U.K. Parliament to Review BBC's Public Mandate
LONDON – The U.K. parliament has launched a review of the future of the BBC ahead of the public broadcaster's Royal charter ending in December of 2016.
The Royal charter is the constitutional basis for the BBC and sets out the public purposes of the broadcasting giant, guarantees its political independence and outlines the duties of the Trust and the executive board.
The review launch comes less than 24 hours after BBC Trust chairman Chris Patten and Tony Hall, the director general of the U.K. public broadcaster, faced the latest grilling of BBC top executives by the British Parliament.
The Culture, Media and Sport committee will hold "an inquiry into the BBC" and is calling for submissions from the industry and public alike.
Since the last Charter renewal in 2006, the Parliamentarians have noted that the communications and media environment "has evolved significantly, with an abundance of content, platforms and services accessed by an increasing number of people.
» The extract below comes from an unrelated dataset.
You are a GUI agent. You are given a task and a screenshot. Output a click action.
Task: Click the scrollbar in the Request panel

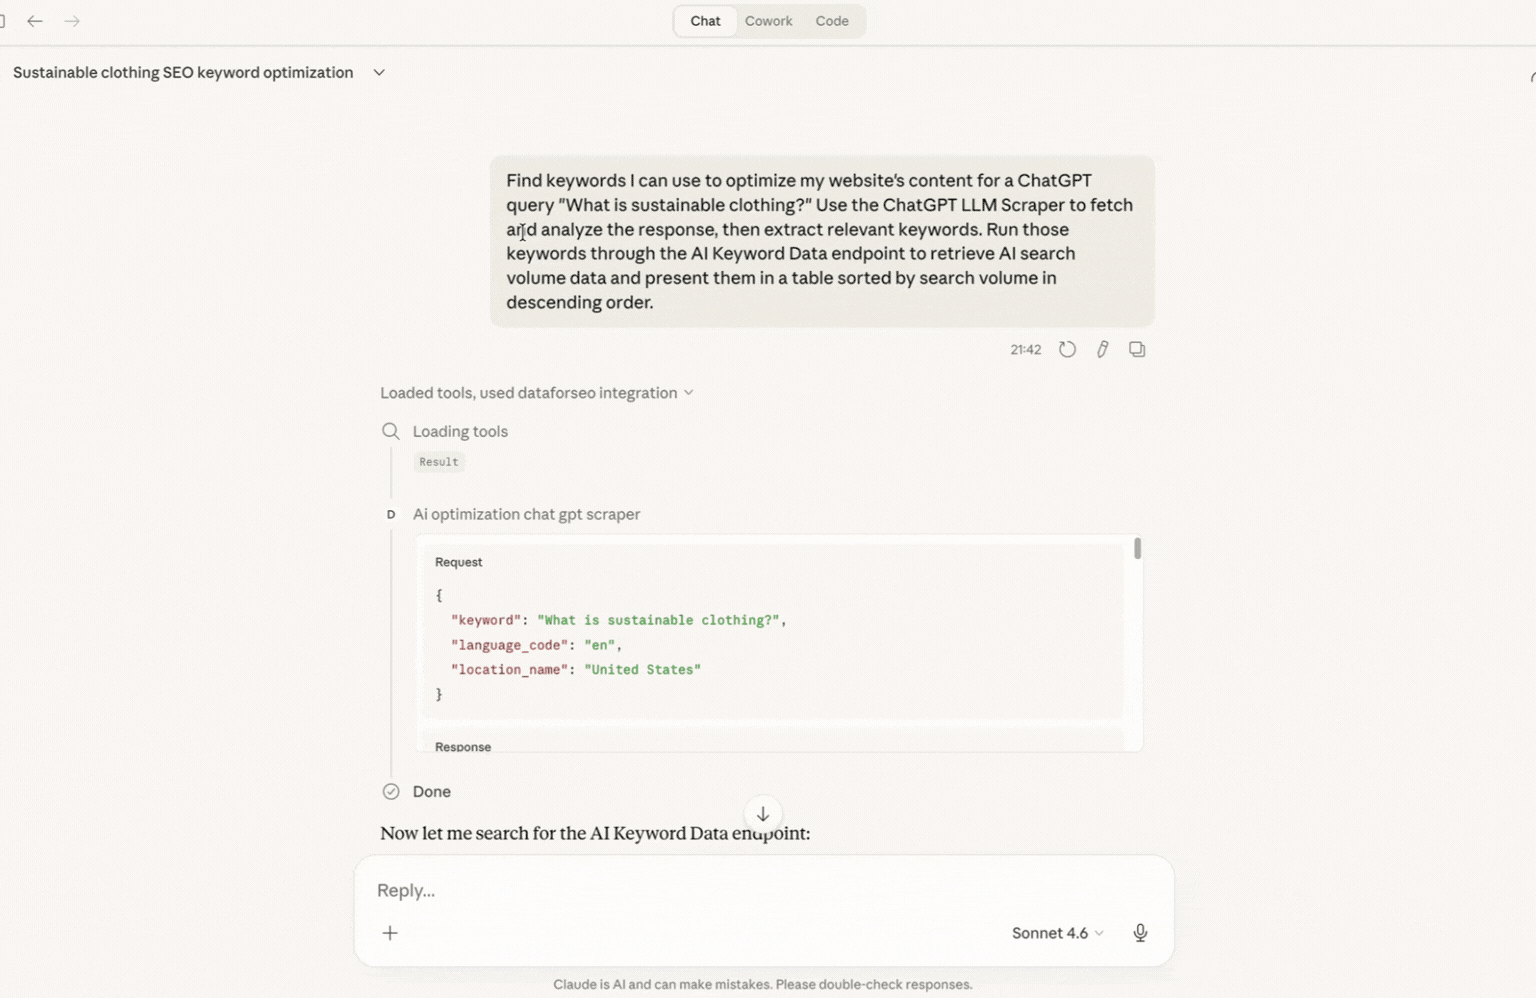click(x=1137, y=548)
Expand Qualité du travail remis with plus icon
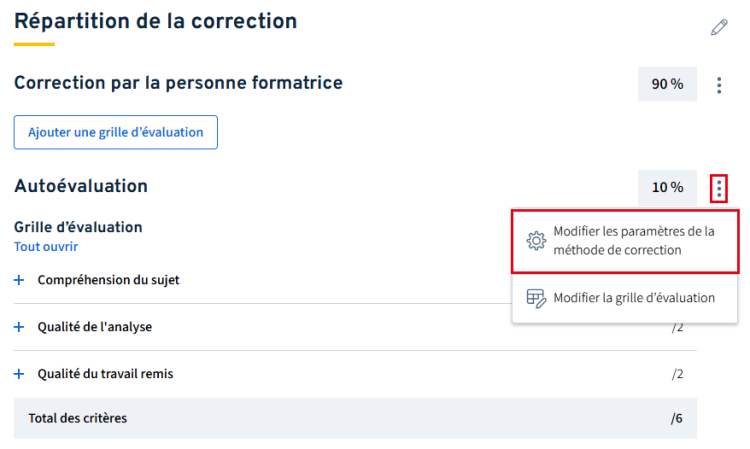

Yet the popularity of traditional television and radio services remains strong."
The Committee will consider the BBC beyond 2016, looking to address fundamental questions including the BBC's raison d'etre and the basic purpose of public service broadcasting, as well as how well the BBC performed in the current Charter period in achieving its mission and public purposes.
The wide-ranging review will also look at the scope, scale and remit of the BBC and ask what balance should be struck in what the BBC produces in-house, commissions externally and leaves entirely to others to create.
Other lines of enquiry include how the BBC should be funded beyond 2016 and if there is a case for distributing funding for public service content more widely beyond the BBC.
The parliamentary committee is piloting a new web portal for online submissions of written evidence.
The current BBC Royal Charter will expire at the end of 2016.